Chapter 13 The Town That Stayed the Same

THE TOWN THAT STAYED THE SAME

NATE

My camera hung around my neck like a shield against whatever judgment waited on every corner of Hollow Pines, the familiar weight both anchor and millstone as I stepped into morning air that carried too many ghosts.

Three days back, and I was still pretending I knew why the hell I'd thought coming home was a good idea.

The smart move would have been to hole up in my childhood bedroom until I figured out my next spectacular failure. Instead, here I was, wandering Main Street like some kind of masochist with a photography degree and a death wish for emotional stability.

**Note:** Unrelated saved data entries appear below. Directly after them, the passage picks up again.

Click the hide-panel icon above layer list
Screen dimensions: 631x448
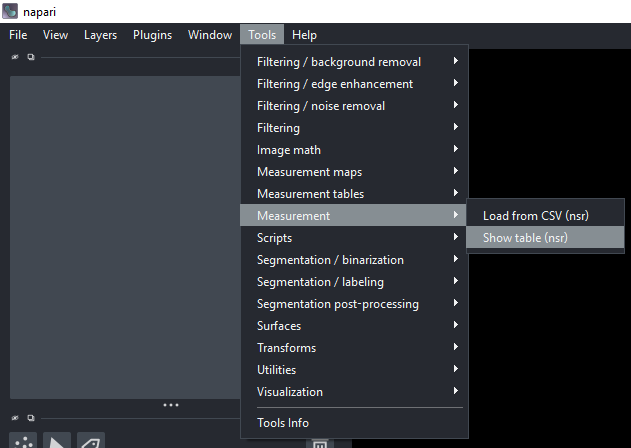15,418
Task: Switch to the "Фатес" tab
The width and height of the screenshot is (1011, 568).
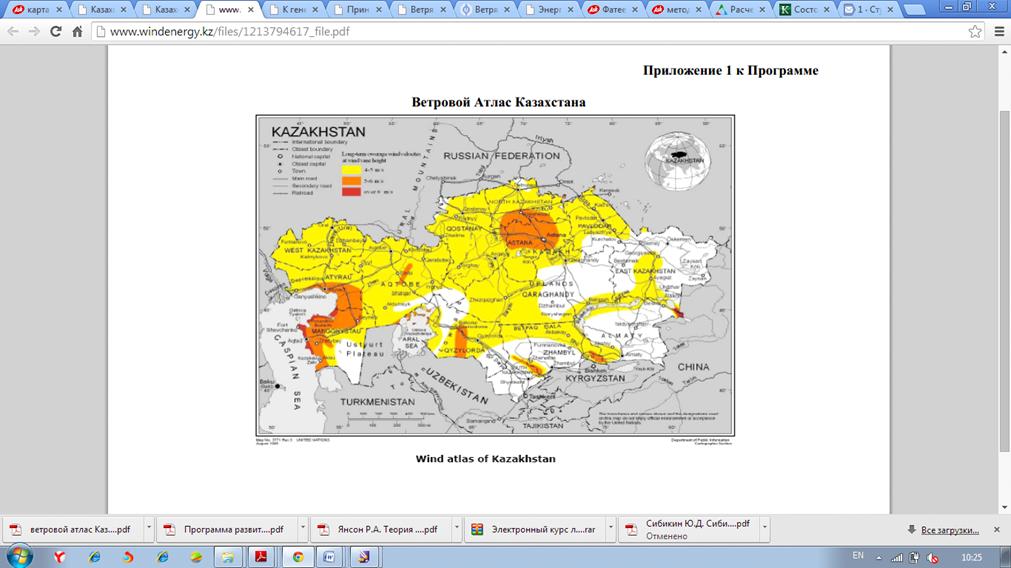Action: 610,9
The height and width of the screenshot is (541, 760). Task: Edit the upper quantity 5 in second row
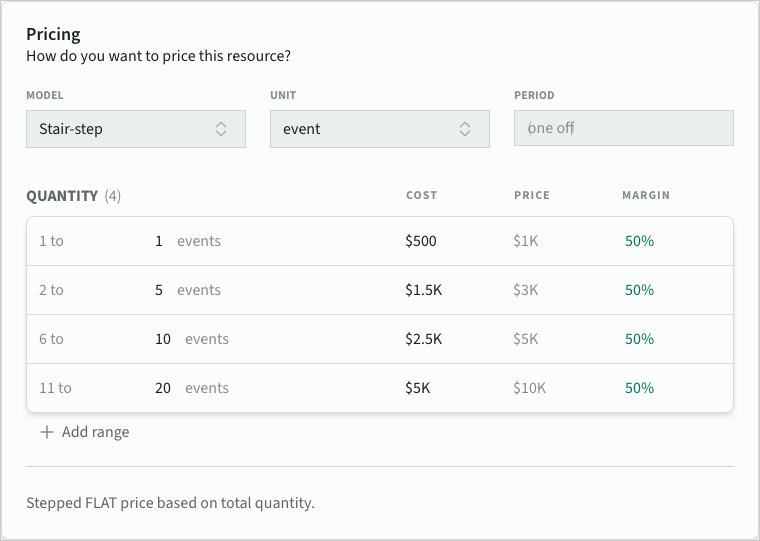(x=159, y=290)
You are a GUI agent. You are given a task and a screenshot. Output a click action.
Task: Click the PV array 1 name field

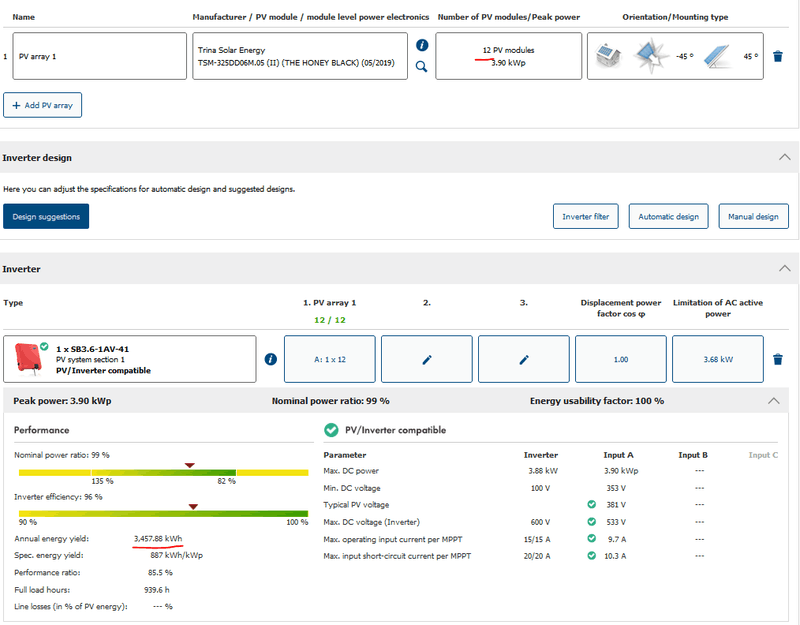pos(100,57)
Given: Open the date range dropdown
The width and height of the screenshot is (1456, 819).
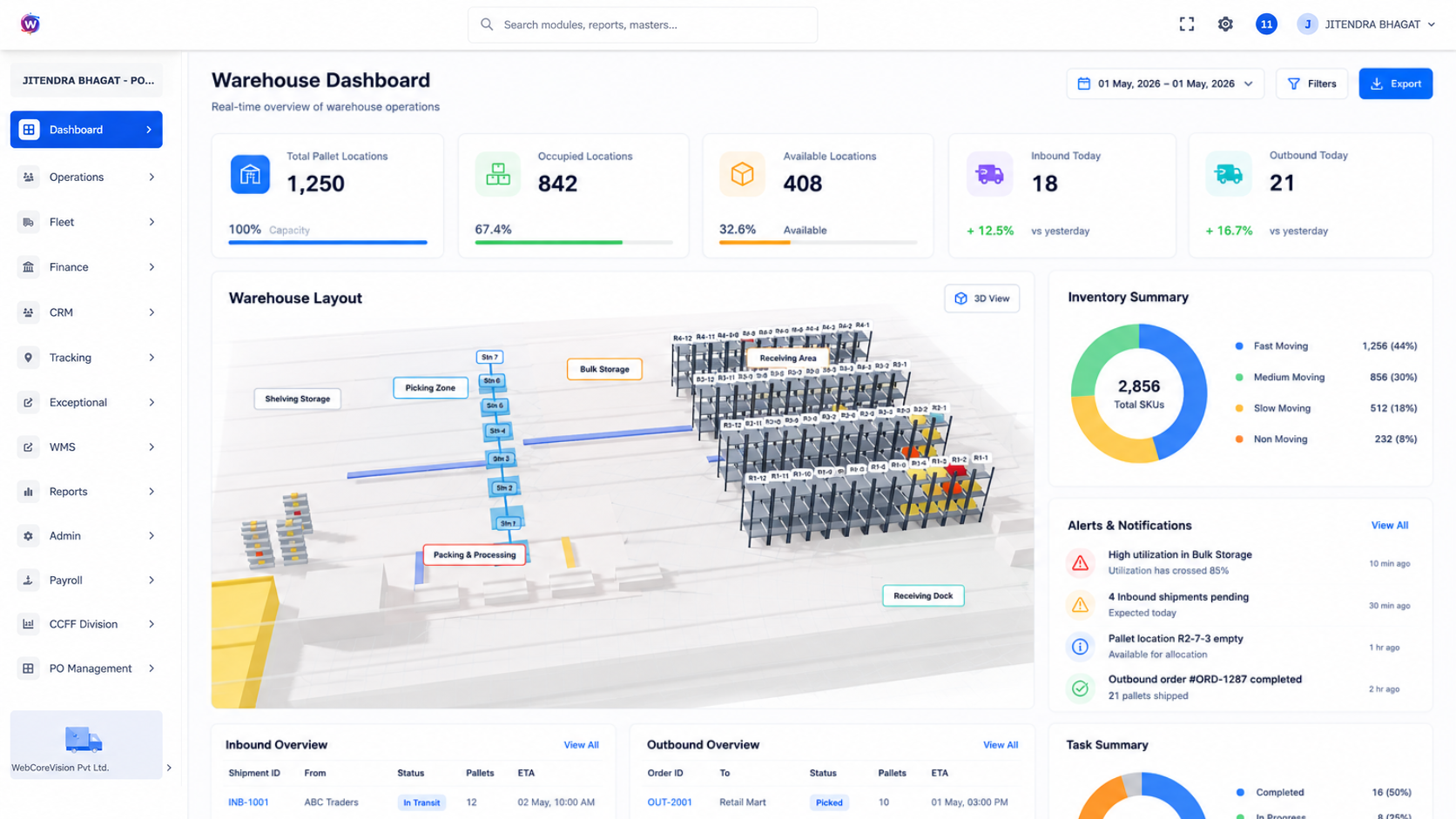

I lifted my camera more out of habit than inspiration, muscle memory taking over while my brain tried to process the weird cognitive dissonance of being back.

Everything looked smaller, which was probably code for “you're not seventeen anymore, dipshit.” The magic I'd remembered, that sense of infinite possibility hiding behind every storefront, had either evaporated or I'd lost the ability to see it.

Probably both.

The problem with coming home after you'd spectacularly crashed and burned was that every familiar sight felt like evidence of your own stupidity.

That café where I'd spent hours editing photos on my laptop, convinced I was the next Ansel Adams?

Still there, still mocking me with its cozy charm.

The bench where I'd sat with Evan, watching him sketch while I babbled about all the places I was going to see, all the stories I was going to tell?

Yeah, that one hurt to look at.

I forced myself to keep walking, to act like a functional adult instead of a walking anxiety attack with trust issues and a credit score that made loan officers weep. The morning light was good, at least. Golden and soft, the kind that made even my current existential crisis look artistic.

Light filtered through the ever-present mist, transforming mundane small-town scenes into something that looked almost ethereal.

The photographer in me recognized good composition when I saw it, but the part of me that had spent six years chasing those same ethereal moments in urban alleyways and coffee shops felt hollow looking at it now.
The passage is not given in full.